When Cox was politicking for the bill, his main target was San Diego class-action attorney Bill Lerach, perhaps the most feared lawyer in America. Cox declared that Lerach-type lawsuits were "legalized piracy on the high seas of the new economy."
According to Fortune magazine, "Lerach decided to lead the fight against the bill himself. It was a big mistake. By making himself so visible, he gave his opponents a very fat target. When Lerach showed up to testify at one subcommittee hearing, Cox likened securities lawyers to Al Capone."
Last week, Lerach told the New York Times that Cox is "virulently anti-investor and unrestrained in his desire to gut the securities laws. It's hard to think of a worse choice for the SEC. This is a world-class payback to the corporate world."
Not all securities plaintiff lawyers agree. "Because of the huge fallout from Enron and WorldCom, judges are sensitized to corporate fraud," says Krause. But Krause is not aware of two recent San Diego rulings. In federal court in late March, Judge Roger T. Benitez couldn't see scienter among Peregrine board members who unloaded hundreds of millions of dollars worth of stock, even though the company lawyer had warned them not to sell because they had inside information about a pending acquisition. They had heard warnings that the accounting firm was uneasy about such practices.

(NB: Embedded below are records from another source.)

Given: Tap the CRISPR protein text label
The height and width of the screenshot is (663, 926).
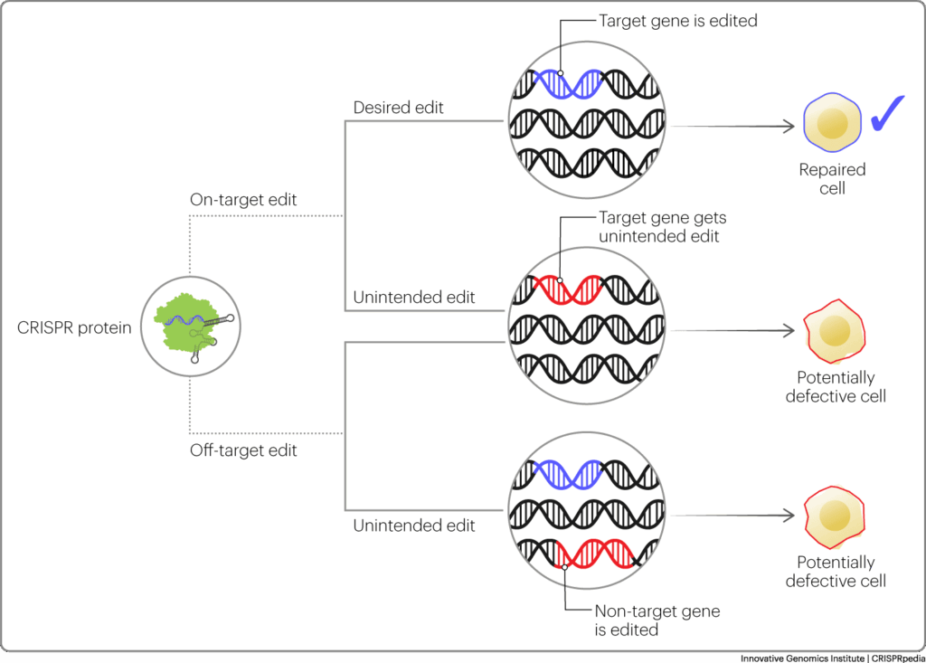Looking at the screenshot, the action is (x=74, y=327).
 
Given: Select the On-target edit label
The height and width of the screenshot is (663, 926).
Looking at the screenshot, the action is (x=243, y=200).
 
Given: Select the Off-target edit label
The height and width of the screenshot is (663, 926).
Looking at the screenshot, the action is (x=243, y=450).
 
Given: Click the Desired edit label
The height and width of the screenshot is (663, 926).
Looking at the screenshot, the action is (x=398, y=108).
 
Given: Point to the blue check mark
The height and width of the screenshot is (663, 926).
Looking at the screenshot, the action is (x=887, y=112).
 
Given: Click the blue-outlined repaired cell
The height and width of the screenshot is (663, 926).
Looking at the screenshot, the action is (x=832, y=122).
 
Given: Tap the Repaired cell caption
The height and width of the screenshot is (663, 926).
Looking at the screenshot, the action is (x=832, y=178).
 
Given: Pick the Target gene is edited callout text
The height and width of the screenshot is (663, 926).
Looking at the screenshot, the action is (x=678, y=21).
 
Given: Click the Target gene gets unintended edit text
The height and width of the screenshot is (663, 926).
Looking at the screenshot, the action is (x=663, y=227).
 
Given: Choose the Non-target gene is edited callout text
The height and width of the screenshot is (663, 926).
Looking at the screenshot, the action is (x=657, y=620).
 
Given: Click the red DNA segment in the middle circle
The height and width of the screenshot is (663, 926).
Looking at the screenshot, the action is (x=568, y=289).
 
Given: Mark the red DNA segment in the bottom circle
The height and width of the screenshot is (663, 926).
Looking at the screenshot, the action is (x=596, y=554).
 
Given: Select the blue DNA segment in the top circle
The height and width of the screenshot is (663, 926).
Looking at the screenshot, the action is (x=568, y=83).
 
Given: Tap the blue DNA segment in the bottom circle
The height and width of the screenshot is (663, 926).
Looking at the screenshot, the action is (x=568, y=474).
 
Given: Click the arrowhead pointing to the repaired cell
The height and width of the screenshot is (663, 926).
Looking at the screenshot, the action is (x=789, y=126).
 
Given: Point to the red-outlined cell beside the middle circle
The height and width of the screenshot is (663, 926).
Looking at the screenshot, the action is (x=834, y=331).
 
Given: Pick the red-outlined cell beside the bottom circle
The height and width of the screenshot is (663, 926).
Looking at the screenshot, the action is (x=834, y=517).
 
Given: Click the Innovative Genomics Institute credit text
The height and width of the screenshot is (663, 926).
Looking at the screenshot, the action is (x=832, y=658).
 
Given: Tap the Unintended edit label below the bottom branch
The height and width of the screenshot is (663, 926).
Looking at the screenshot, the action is (x=413, y=526).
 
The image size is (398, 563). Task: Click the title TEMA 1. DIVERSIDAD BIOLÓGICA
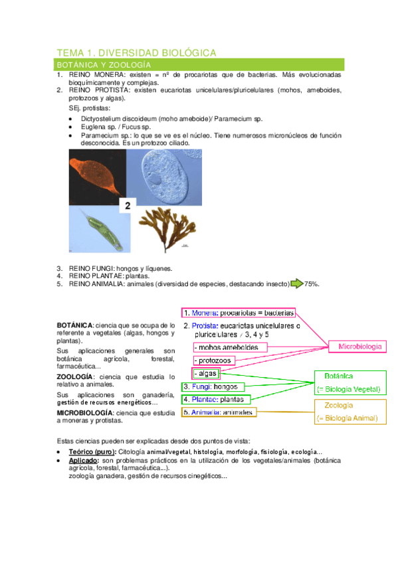point(137,52)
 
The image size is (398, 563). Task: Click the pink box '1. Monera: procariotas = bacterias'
point(239,313)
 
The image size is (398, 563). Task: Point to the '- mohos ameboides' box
point(229,347)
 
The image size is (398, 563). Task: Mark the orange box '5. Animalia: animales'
point(219,412)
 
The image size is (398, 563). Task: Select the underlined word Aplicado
point(83,460)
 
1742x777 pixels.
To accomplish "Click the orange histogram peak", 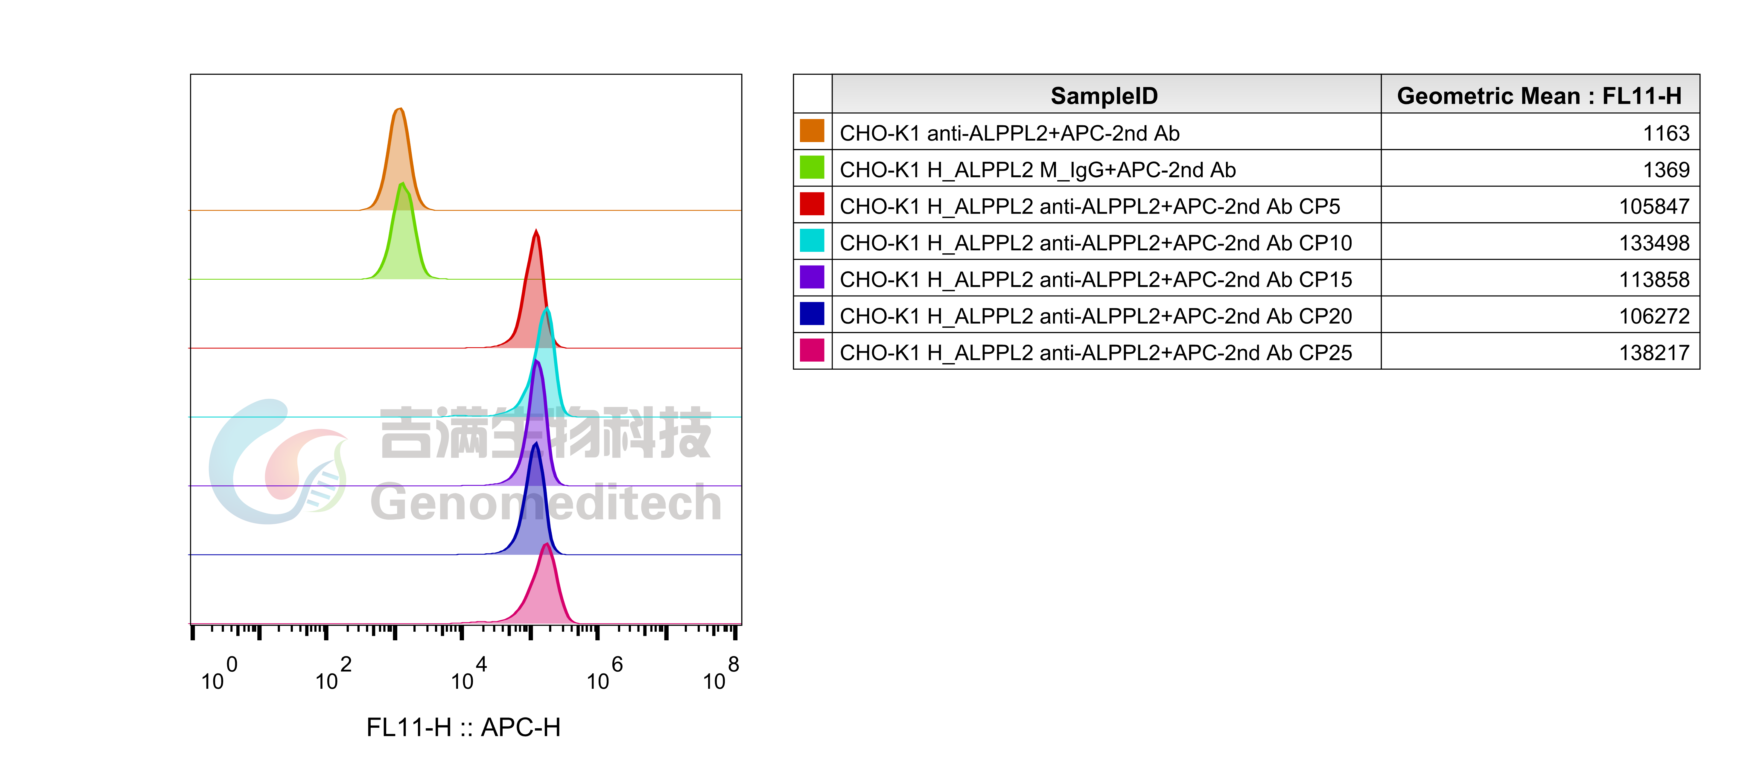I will [x=400, y=162].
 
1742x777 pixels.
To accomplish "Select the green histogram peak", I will [x=403, y=237].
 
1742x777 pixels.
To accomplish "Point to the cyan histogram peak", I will [x=546, y=365].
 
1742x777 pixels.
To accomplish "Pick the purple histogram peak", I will [x=537, y=426].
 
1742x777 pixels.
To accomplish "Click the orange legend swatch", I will [x=812, y=130].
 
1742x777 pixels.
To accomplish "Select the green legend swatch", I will [x=812, y=167].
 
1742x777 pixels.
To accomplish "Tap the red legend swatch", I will [x=812, y=204].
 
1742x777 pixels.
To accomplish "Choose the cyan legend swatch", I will [x=812, y=240].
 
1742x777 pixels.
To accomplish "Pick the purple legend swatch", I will [x=812, y=277].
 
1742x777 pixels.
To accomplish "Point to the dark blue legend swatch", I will [x=812, y=313].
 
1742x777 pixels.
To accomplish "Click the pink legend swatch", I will [x=812, y=350].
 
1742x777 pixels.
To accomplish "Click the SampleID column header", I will [x=1104, y=95].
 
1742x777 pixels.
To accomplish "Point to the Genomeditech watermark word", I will [x=546, y=502].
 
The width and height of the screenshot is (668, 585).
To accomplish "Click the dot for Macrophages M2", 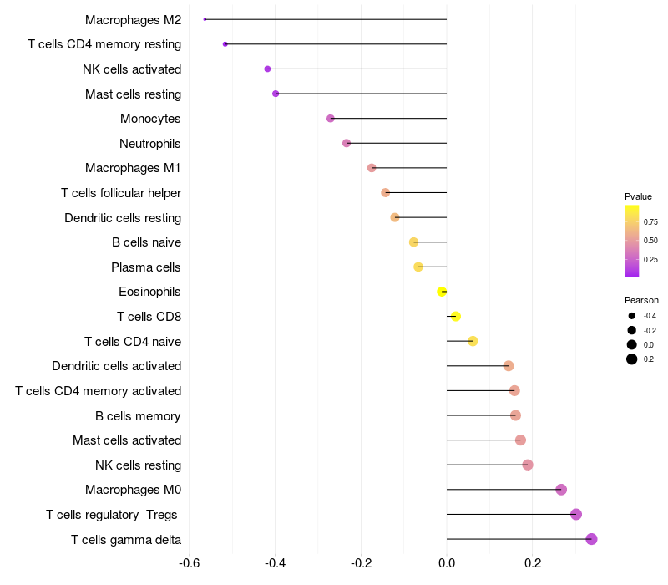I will [205, 19].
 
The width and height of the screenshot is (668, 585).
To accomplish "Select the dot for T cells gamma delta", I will [591, 539].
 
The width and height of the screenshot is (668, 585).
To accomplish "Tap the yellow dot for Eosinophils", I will [442, 292].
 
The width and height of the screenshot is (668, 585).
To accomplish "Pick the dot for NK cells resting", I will [527, 465].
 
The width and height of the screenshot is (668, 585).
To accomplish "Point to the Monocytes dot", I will [331, 119].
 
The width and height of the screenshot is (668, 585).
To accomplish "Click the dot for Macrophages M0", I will [561, 490].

Early April saw a staggering ruling in superior court. Judge Joan M. Lewis, hearing a suit brought by the litigation trustee appointed by the Peregrine bankruptcy court, decided that the suit had to be tried under laws of Delaware, where the company is incorporated. The litigation trustee immediately filed a writ with the appellate court, and the state attorney general's office wrote the Fourth District appeals court and said the case on which Lewis based her ruling did not apply at all. Her decision was "extremely troubling," said senior assistant attorney general Mark J. Breckler. Her ruling runs "counter to the state of California's legitimate and compelling interest in preserving a business climate free of fraud and deceptive practices."
And it appears that fraud and deceptive practices are once again welcome in Washington, D.C.